(Your goal)
On every line of the listing, check for "link"; copy the lines that have it.

(Data)
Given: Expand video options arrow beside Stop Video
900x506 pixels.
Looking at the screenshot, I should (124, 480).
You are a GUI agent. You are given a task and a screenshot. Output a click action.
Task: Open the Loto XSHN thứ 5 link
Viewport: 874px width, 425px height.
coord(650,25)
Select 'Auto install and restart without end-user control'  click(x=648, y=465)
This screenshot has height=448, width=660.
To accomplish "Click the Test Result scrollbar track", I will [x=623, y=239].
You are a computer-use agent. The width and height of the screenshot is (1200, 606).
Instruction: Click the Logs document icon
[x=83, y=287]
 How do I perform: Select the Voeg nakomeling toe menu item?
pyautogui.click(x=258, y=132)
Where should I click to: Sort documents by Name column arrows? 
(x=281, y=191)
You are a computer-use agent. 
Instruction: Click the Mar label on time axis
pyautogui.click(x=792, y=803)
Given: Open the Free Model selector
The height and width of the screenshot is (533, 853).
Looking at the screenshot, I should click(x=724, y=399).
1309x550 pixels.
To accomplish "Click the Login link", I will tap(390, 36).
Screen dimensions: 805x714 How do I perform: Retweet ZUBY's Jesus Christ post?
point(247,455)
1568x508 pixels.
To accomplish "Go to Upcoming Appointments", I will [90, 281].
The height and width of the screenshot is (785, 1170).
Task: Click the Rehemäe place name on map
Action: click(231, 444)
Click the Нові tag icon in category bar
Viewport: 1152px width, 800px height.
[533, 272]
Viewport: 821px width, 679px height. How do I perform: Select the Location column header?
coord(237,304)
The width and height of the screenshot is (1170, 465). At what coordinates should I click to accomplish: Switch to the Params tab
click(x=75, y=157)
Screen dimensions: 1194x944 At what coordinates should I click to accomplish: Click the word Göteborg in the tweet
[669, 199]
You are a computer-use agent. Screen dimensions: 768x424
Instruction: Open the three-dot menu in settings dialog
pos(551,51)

(Response below)
Task: Open the Loto XSHN thứ 5 link
To accomplish "Click the Login link", I will tap(390, 36).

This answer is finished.